Given records →
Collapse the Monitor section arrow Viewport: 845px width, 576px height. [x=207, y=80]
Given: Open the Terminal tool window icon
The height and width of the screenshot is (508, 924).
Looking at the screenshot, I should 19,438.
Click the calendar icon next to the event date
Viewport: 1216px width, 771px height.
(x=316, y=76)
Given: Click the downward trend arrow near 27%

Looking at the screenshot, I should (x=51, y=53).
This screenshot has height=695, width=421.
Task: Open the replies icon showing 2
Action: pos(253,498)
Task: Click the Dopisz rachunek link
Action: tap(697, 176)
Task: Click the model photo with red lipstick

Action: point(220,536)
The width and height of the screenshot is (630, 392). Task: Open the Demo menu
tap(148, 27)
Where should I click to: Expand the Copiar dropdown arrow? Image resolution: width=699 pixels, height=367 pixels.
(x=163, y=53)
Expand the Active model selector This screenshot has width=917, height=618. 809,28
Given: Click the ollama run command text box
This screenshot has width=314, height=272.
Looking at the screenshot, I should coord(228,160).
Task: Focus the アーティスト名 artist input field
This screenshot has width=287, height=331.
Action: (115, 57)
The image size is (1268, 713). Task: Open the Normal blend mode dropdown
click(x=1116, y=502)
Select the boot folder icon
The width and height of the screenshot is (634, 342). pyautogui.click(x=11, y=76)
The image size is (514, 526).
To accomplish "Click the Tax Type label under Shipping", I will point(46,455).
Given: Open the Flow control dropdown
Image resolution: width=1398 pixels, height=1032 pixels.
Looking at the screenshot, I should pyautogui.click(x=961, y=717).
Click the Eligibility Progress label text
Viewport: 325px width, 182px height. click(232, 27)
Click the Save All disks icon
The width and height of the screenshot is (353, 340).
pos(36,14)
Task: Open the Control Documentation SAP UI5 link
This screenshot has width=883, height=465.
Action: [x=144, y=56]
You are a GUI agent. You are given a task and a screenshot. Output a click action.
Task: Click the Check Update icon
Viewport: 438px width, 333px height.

Activity → In full and exactly, transcribe the material above.

Result of this exercise →
Collapse the Monitor section arrow Viewport: 845px width, 576px height. [x=207, y=80]
Given: Open the Terminal tool window icon
The height and width of the screenshot is (508, 924).
Looking at the screenshot, I should 19,438.
Click the calendar icon next to the event date
Viewport: 1216px width, 771px height.
(x=316, y=76)
Given: Click the downward trend arrow near 27%

Looking at the screenshot, I should (x=51, y=53).
This screenshot has height=695, width=421.
Task: Open the replies icon showing 2
Action: pos(253,498)
Task: Click the Dopisz rachunek link
Action: tap(697, 176)
Task: Click the model photo with red lipstick

Action: point(220,536)
The width and height of the screenshot is (630, 392). Task: Open the Demo menu
tap(148, 27)
Where should I click to: Expand the Copiar dropdown arrow? Image resolution: width=699 pixels, height=367 pixels.
(x=163, y=53)
Expand the Active model selector This screenshot has width=917, height=618. 809,28
Given: Click the ollama run command text box
This screenshot has width=314, height=272.
Looking at the screenshot, I should coord(228,160).
Task: Focus the アーティスト名 artist input field
This screenshot has width=287, height=331.
Action: (115, 57)
The image size is (1268, 713). Task: Open the Normal blend mode dropdown
click(x=1116, y=502)
Select the boot folder icon
The width and height of the screenshot is (634, 342). pyautogui.click(x=11, y=76)
The image size is (514, 526).
To accomplish "Click the Tax Type label under Shipping", I will point(46,455).
Given: Open the Flow control dropdown
Image resolution: width=1398 pixels, height=1032 pixels.
Looking at the screenshot, I should pyautogui.click(x=961, y=717).
Click the Eligibility Progress label text
Viewport: 325px width, 182px height. click(232, 27)
Click the Save All disks icon
The width and height of the screenshot is (353, 340).
pos(36,14)
Task: Open the Control Documentation SAP UI5 link
This screenshot has width=883, height=465.
Action: [x=144, y=56]
You are a GUI agent. You are given a task and a screenshot. Output a click action.
Task: Click the Check Update icon
Viewport: 438px width, 333px height.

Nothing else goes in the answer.